• Provided information
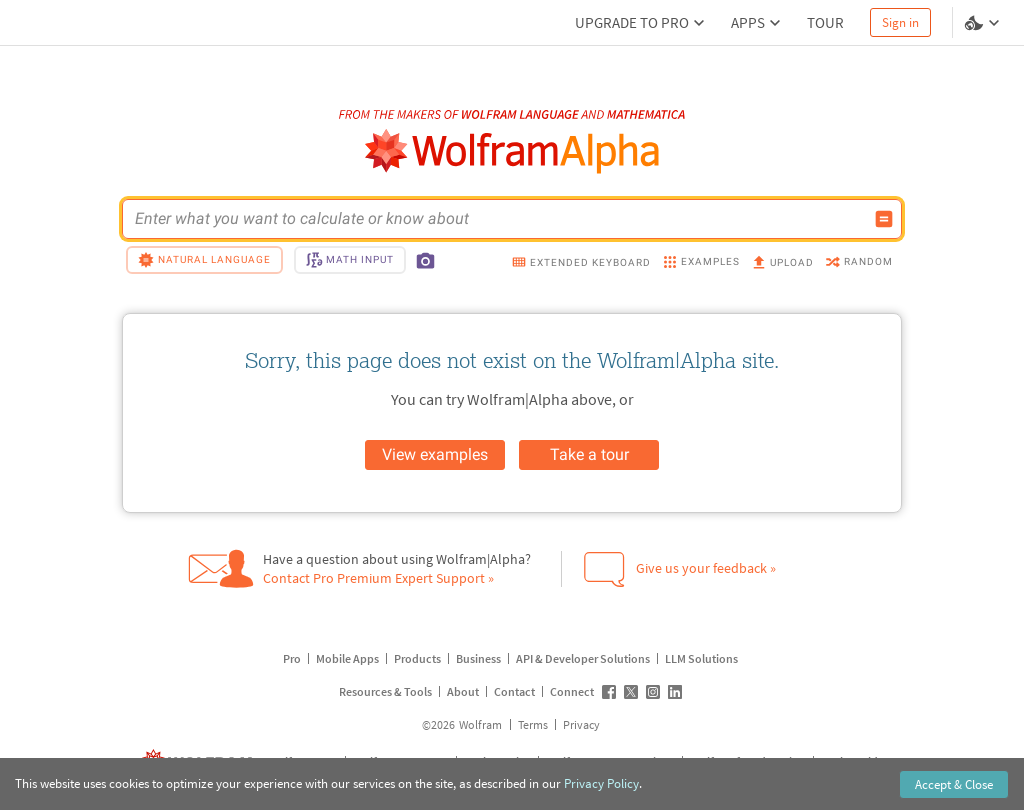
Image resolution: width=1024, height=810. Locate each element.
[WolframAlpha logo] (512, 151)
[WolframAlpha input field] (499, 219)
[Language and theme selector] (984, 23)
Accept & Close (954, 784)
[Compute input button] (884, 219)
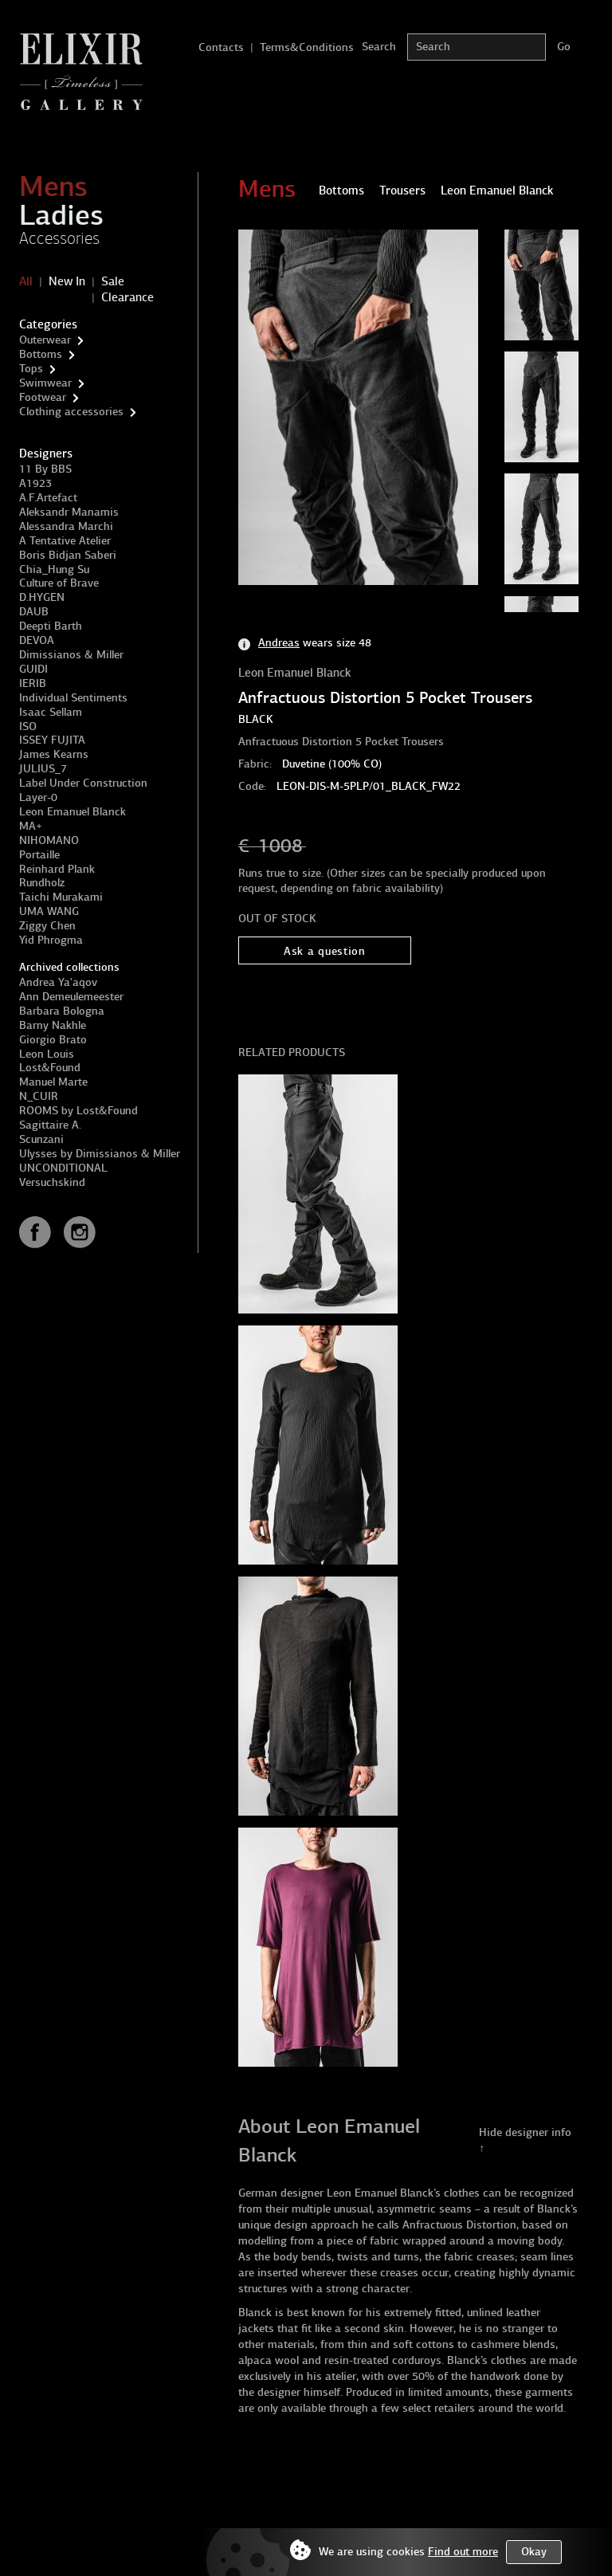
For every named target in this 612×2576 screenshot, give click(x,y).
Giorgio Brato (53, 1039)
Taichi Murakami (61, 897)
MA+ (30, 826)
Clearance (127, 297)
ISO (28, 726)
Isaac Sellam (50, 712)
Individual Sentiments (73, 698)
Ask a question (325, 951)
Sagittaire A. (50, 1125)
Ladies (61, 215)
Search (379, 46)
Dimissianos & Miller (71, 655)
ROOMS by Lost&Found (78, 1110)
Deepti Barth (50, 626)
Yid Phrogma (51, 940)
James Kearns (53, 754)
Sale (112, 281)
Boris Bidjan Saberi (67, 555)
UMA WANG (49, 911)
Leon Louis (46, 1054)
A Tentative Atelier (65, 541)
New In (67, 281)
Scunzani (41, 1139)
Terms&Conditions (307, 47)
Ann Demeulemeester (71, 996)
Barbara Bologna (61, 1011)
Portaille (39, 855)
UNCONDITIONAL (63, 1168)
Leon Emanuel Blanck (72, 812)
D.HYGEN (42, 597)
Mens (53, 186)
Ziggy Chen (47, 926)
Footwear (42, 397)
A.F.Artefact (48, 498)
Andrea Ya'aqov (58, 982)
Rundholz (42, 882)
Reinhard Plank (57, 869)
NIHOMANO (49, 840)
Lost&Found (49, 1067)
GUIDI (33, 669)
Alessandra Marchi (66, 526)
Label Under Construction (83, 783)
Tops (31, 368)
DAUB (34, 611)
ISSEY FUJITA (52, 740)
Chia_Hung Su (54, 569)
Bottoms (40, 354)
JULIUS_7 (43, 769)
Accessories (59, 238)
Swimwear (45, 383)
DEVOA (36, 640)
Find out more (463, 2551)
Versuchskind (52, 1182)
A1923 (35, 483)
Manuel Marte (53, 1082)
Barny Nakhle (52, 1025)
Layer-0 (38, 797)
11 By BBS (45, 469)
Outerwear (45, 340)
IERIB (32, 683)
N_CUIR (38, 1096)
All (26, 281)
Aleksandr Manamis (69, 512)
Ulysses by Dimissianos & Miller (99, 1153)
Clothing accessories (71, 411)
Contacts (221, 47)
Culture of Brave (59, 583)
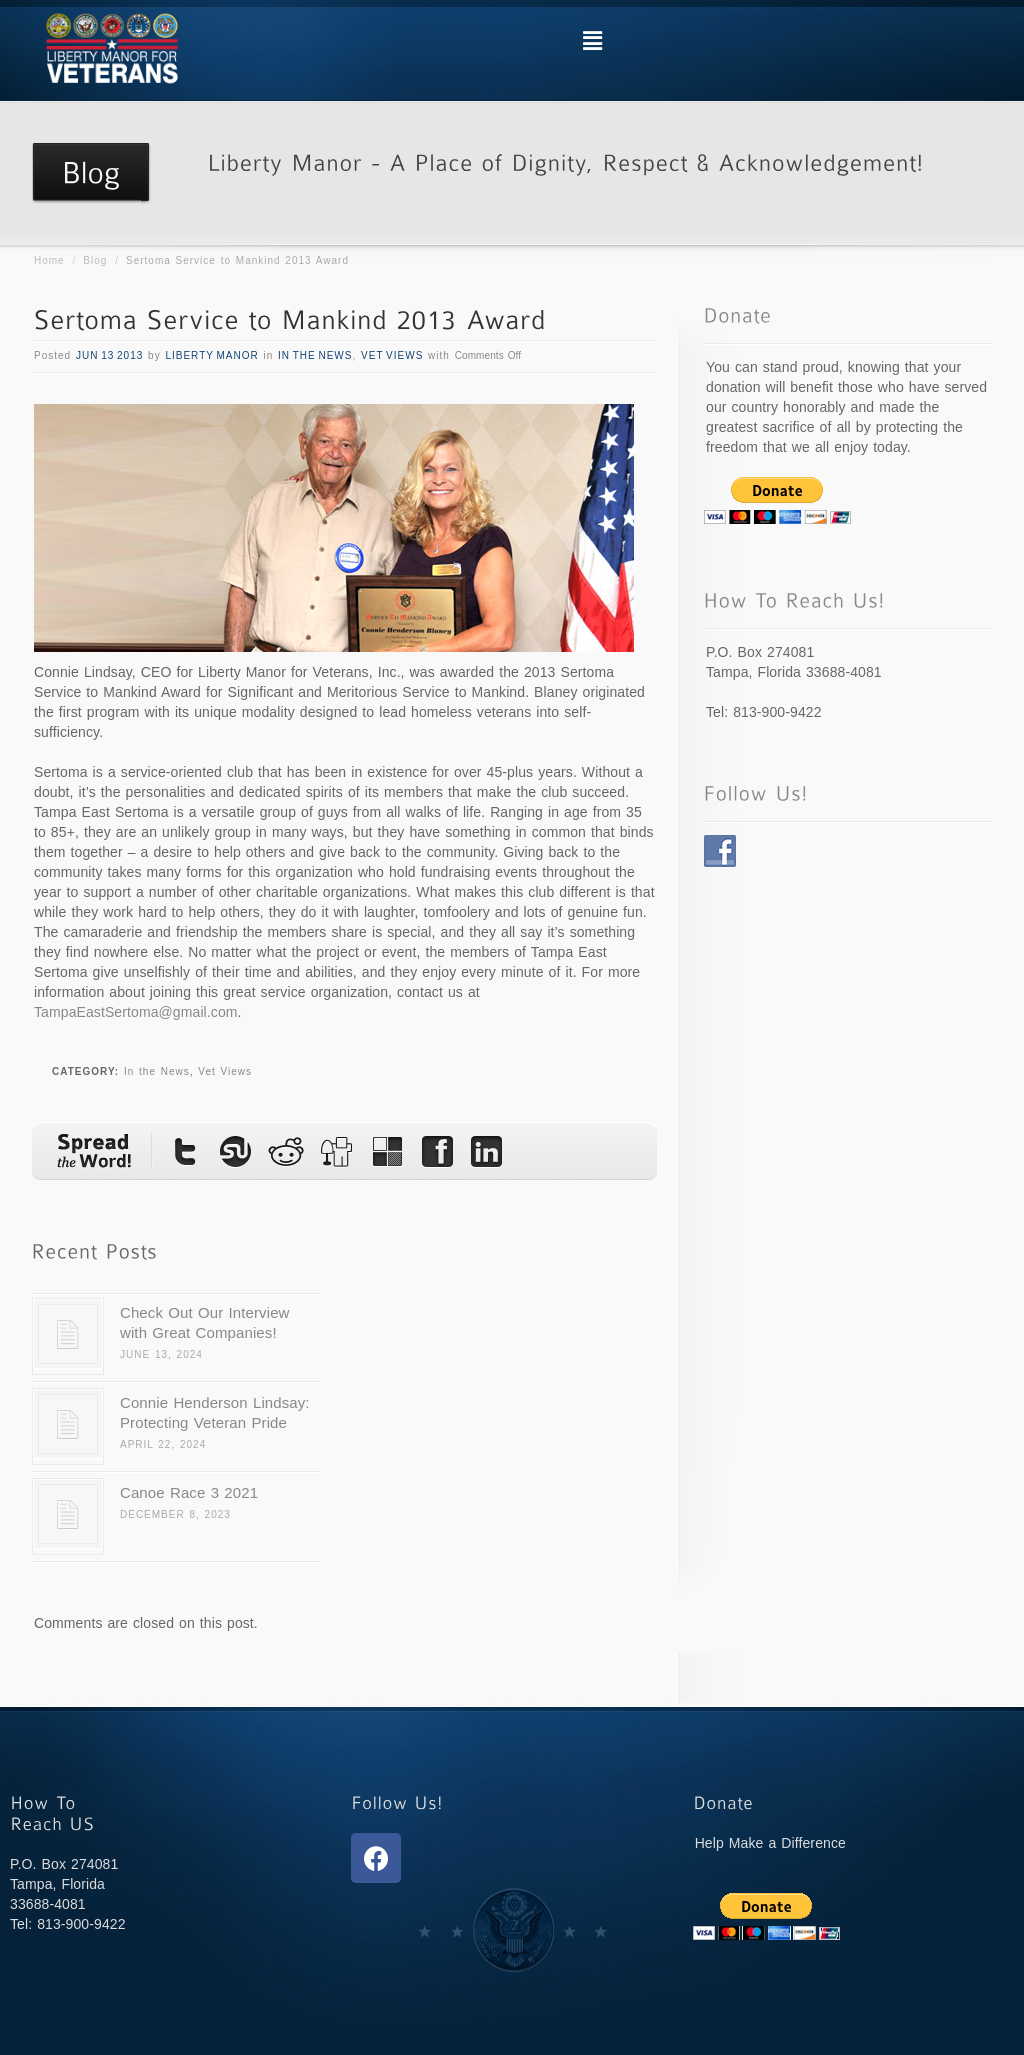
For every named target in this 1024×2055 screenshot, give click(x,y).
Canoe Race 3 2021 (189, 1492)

• Task statement
Render as a JSON list of strings every line of the entries, one string per line and skipping blank lines, starting at the line containing "Lost&Found (49, 1067)" and ending with the last line of the entries. Leave the pictures out.

• Solution for this problem
[
  "Lost&Found (49, 1067)",
  "GUIDI (33, 669)",
  "Alessandra Marchi (66, 526)",
  "Label Under Construction (83, 783)",
  "Tops (31, 368)",
  "DAUB (34, 611)",
  "ISSEY FUJITA (52, 740)",
  "Chia_Hung Su (54, 569)",
  "Bottoms (40, 354)",
  "JULIUS_7 (43, 769)",
  "Accessories (59, 238)",
  "Swimwear (45, 383)",
  "DEVOA (36, 640)",
  "Find out more (463, 2551)",
  "Versuchskind (52, 1182)",
  "A1923 (35, 483)",
  "Manuel Marte (53, 1082)",
  "Barny Nakhle (52, 1025)",
  "Layer-0 (38, 797)",
  "11 By BBS (45, 469)",
  "Outerwear (45, 340)",
  "IERIB (32, 683)",
  "N_CUIR (38, 1096)",
  "All (26, 281)",
  "Aleksandr Manamis (69, 512)",
  "Ulysses by Dimissianos & Miller (99, 1153)",
  "Clothing accessories (71, 411)",
  "Contacts (221, 47)",
  "Culture of Brave (59, 583)",
  "For every named target in this 1024×2055 screenshot, give click(x,y).",
  "Canoe Race 3 2021 (189, 1492)"
]